Quote:
Originally Posted by AGPapa
I ran the numbers on the 2014 St. Joseph event. I checked that my calculations for 2015 St. Joseph match Ether's, so I'm fairly confident that everything is correct.
Here's how each stat did at "predicting" the winner of each match.
OPR: 87.2%
CCWM: 83.3%
WMPR: 91.0%
|
AGPapa's results are using the full data as training data and then reusing it as testing data.

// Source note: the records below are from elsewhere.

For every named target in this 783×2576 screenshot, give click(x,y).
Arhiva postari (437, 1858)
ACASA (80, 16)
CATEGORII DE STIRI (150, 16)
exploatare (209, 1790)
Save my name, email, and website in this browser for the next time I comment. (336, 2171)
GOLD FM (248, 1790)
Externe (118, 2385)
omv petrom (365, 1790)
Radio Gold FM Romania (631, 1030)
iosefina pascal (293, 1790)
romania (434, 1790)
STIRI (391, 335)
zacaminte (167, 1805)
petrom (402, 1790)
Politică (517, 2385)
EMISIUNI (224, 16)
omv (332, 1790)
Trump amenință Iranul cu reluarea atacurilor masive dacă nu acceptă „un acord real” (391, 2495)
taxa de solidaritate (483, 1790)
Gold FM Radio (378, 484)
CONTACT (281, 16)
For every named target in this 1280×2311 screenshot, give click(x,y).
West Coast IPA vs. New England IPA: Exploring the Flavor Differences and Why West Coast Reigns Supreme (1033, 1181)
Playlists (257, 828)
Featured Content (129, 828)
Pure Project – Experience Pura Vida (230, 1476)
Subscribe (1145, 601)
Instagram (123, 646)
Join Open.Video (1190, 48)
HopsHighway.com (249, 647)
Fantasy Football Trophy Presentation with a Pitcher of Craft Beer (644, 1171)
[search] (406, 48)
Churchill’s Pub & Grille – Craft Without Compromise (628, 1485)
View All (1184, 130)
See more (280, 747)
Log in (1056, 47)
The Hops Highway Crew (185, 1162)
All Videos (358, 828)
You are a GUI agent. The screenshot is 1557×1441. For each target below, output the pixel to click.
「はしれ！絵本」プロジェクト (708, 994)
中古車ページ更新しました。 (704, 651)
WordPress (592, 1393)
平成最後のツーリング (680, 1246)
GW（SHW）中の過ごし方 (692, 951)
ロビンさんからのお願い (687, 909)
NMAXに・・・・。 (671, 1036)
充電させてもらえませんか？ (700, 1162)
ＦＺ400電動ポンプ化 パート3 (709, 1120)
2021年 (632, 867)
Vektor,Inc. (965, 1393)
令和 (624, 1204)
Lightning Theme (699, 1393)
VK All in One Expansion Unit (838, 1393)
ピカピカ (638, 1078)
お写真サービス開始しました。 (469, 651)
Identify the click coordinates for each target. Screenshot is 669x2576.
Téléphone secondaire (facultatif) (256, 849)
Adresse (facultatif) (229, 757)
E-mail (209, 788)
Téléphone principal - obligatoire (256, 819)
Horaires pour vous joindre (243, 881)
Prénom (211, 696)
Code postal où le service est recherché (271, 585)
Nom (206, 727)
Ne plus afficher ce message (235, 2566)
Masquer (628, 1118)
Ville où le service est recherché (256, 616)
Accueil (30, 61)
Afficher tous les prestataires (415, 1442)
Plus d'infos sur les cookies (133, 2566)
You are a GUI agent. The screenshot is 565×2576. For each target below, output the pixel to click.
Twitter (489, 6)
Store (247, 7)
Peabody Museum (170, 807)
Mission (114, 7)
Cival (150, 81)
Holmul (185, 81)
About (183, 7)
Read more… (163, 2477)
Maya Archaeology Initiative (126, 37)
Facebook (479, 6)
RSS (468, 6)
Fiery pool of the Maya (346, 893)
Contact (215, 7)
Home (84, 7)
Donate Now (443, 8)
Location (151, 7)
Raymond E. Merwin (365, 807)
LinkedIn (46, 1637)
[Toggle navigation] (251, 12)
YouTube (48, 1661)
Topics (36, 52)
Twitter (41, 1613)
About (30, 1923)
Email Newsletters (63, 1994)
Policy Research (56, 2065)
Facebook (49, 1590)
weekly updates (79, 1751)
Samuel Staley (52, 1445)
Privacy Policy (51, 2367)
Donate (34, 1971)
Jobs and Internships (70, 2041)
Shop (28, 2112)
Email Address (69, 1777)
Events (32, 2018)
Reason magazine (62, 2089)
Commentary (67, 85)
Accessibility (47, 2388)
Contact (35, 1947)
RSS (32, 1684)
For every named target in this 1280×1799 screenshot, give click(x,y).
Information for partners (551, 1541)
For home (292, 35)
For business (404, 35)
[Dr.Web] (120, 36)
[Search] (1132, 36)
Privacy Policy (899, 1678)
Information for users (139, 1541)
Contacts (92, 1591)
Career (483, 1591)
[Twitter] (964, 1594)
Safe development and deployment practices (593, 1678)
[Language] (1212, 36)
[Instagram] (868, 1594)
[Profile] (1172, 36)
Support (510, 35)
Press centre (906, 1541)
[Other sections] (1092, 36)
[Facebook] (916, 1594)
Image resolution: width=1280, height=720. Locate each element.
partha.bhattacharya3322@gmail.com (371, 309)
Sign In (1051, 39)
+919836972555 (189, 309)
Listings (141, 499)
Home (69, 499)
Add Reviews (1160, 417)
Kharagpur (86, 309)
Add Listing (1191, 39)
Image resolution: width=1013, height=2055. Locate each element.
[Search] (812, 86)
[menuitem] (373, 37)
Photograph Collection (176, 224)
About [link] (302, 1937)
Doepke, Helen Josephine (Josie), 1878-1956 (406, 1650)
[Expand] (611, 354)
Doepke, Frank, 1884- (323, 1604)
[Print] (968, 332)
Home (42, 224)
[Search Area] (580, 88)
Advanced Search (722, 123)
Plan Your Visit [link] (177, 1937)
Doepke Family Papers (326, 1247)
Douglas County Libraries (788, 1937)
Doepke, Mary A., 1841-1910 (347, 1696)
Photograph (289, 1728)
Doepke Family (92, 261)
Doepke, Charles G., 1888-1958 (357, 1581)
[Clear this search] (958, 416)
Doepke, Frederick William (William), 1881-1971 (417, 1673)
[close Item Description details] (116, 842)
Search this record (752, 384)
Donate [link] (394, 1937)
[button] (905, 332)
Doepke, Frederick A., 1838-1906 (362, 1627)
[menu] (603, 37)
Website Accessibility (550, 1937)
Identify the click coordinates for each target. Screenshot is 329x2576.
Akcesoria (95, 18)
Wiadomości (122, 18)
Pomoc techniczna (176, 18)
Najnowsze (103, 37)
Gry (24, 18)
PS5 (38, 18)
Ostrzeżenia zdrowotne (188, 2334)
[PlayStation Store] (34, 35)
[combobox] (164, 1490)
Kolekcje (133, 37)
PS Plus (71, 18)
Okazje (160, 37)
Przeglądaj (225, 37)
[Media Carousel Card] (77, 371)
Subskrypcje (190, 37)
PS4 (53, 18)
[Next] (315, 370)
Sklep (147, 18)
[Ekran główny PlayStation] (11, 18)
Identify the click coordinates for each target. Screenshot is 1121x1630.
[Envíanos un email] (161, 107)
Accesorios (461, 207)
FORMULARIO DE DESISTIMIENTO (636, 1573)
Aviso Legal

On the same data doing the "remove one match from the training data, model based on the rest of the data, use the removed match as testing data, and repeat the process for all matches" method, I got the following results:
Stdev of winning margin prediction residual
OPR : 63.8
CCWM: 72.8
WMPR: 66.3
When I looked at scaling down each of the metrics to improve their prediction performance on testing data not in the training set, the best Stdevs I get for each were:
OPR*0.9: 63.3
CCWM*0.6: 66.2
WMPR*0.7: 60.8
Match prediction outcomes
OPR : 60 of 78 (76.9 %)
CCWM: 57 of 78 (73.1 %)
WMPR: 62 of 78 (79.5 %)
Yeah! Even with testing data not used in the training set, WMPR seems to be outperforming CCWM in predicting the winning margins and the match outcomes in this single 2014 tournament (which again is a game with substantial defense). I'm hoping to get the match results (b with red and blue scores separately) for other 2014 tournaments to see if this is a general result.
[Edit: found a bug in the OPR code. Fixed it. Updated comments. Also included the scaled down OPR, CCWM, and WMPR prediction residuals to address overfitting.]